--- BEGIN Reading passage ---

# Shimano 105 / Mavic wheels



## bonefamily (May 17, 2011)

I'm looking to replace my current, now getting pretty old, wheelset. The current wheels are Alex DA22 laced to some generic sealed cartridge hubs, 36 stainless spokes. I am looking at either Mavic Open Sport (or Open Pro if I can swing the extra cash) laced to Shimano 105's, 32 DT Swiss spokes - handbuilt from Velomine. Are the 105 hubs a good solid quality hubset? I'm not so much worried about weight as I am smoothness and longevity. I'm also not much of a mechanic so durable, low maintenance is important to me as well. I weight 180lbs which I think I would be ok with 32h wheels. Thanks.


----------



## OES (Jan 23, 2002)

All your answers:

http://forums.roadbikereview.com/wheels-tires/



bonefamily said:


> I'm looking to replace my current, now getting pretty old, wheelset. The current wheels are Alex DA22 laced to some generic sealed cartridge hubs, 36 stainless spokes. I am looking at either Mavic Open Sport (or Open Pro if I can swing the extra cash) laced to Shimano 105's, 32 DT Swiss spokes - handbuilt from Velomine. Are the 105 hubs a good solid quality hubset? I'm not so much worried about weight as I am smoothness and longevity. I'm also not much of a mechanic so durable, low maintenance is important to me as well. I weight 180lbs which I think I would be ok with 32h wheels. Thanks.


----------



## bonefamily (May 17, 2011)

Shoot, I didn't see that sub forum before posting this - thanks.

Mods, can you please move this thread to the Wheels and Tires forum?...


----------



## bigbill (Feb 15, 2005)

Pro teams used 105 hubs laced to Ambrosio rims in the Paris-Roubaix. Probably work just fine for you.


----------



## AndrwSwitch (May 28, 2009)

My 105 hubs are thirteen years old, on their second set of rims, and still going strong.

However, unless your sealed bearing hubs are extraordinarily crappy, they should give you a plenty long service life too.

Since you're not just running out and buying the more expensive wheels, I'm going to assume you care about the cost. The way that the pricing on wheels works out, if you buy a stock or semi-custom wheel from a wheel builder, you'll usually come out ahead of buying all the components and then building yourself, let alone paying someone else to build. If you buy rims and spokes and pay someone else to build a wheel, you'll probably spend more than if you buy the 105/Open Pro or a similar build from a discount wheelbuilder. If you buy rims and spokes and build the wheels yourself, you'll come out a little ahead on money, but it's quite time consuming. I'm at a stage in my life where it's often still worthwhile for me to build my own wheels if I have viable hubs. I don't build many wheels, so it probably takes me about half a day to do a set, between an hour or two lacing the wheels and a visit to a coop where I'm a member and that has truing stands available.

--- END Reading passage ---
--- BEGIN Data provided ---

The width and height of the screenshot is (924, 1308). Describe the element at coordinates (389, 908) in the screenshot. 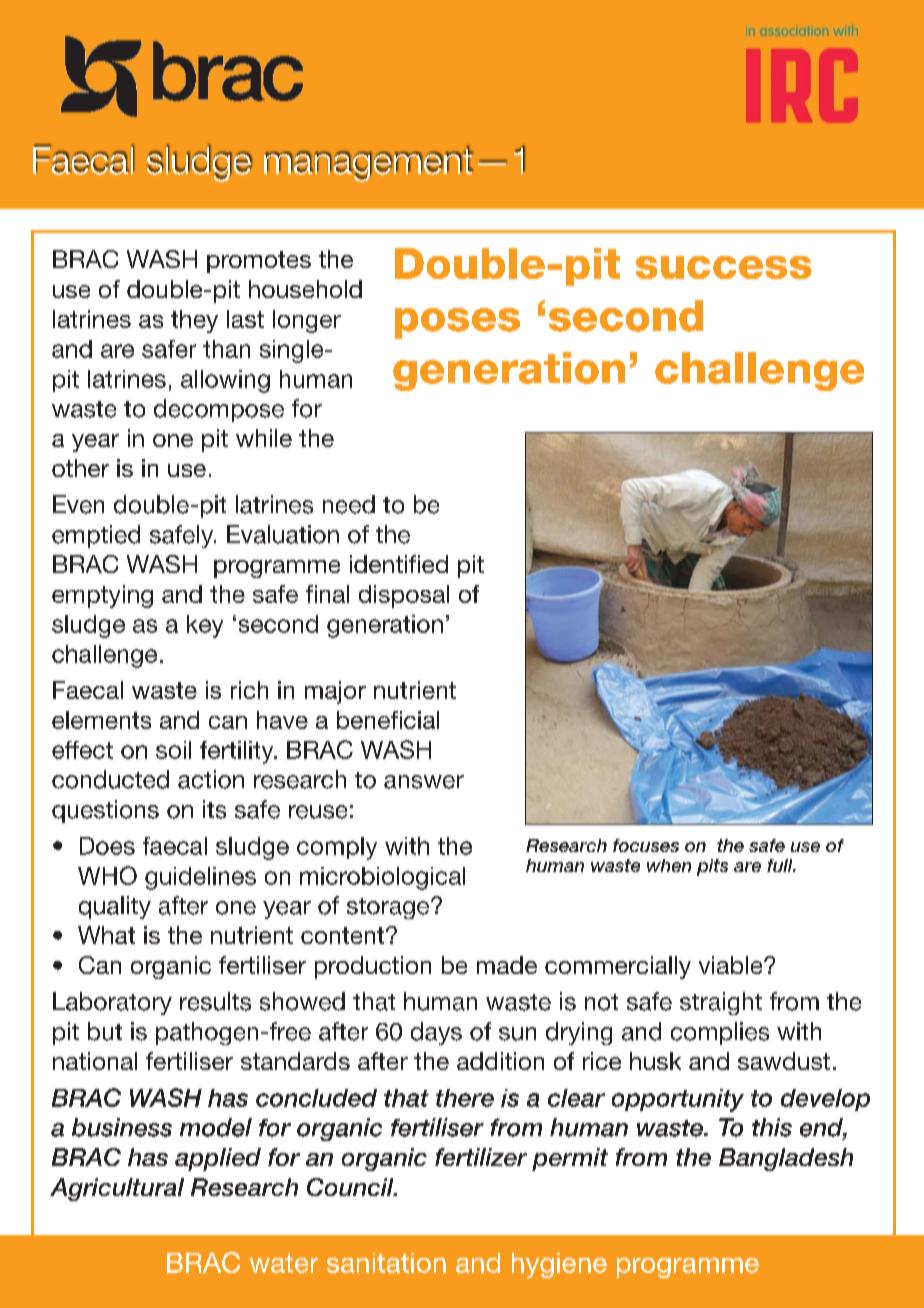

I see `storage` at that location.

--- END Data provided ---

| Task goal |
Resume the forum thread about pairing Shimano 105 hubs with Mavic rims, writing on from its final sentence.

| The result |
So, the 105/Open Pro/Sport build you're considering should be a pretty great value and give you great service. But if your hubs are in good shape and don't suck, also consider saving them.


----------



## guitarslinger21 (May 19, 2012)

I actually bought the 105/open sport/32h set from Velomine last week. I wish I would have thought to go direct instead of buying through eBay. I could have saved a few bucks. Either way, they are excellent wheels, and I think you'll be thrilled. Mine needed a couple of tiny tweaks with the spoke wrench, but other than that, the tension is solid, and the hubs are fast. I've used Open Pros before, and I think the Open Sport is pretty much just as nice. They seem stiffer too.

Go for it!


----------



## bonefamily (May 17, 2011)

Thanks for the replies everyone.

Yes, it is the same 105/Open Sport from Velomine, guitarslinger21. The price tag seems like a great deal to me! Thanks for the assurance that they are a good set.

AndrwSwitch - I wish I had the know how to build a set of wheels myself. I hope to learn one day, but not on this set  I'll buy a decent set of wheels now and learn how to build on a lower cost alternative, when I'm also able to aquire all the needed tools.


----------



## kntkynp (Feb 6, 2012)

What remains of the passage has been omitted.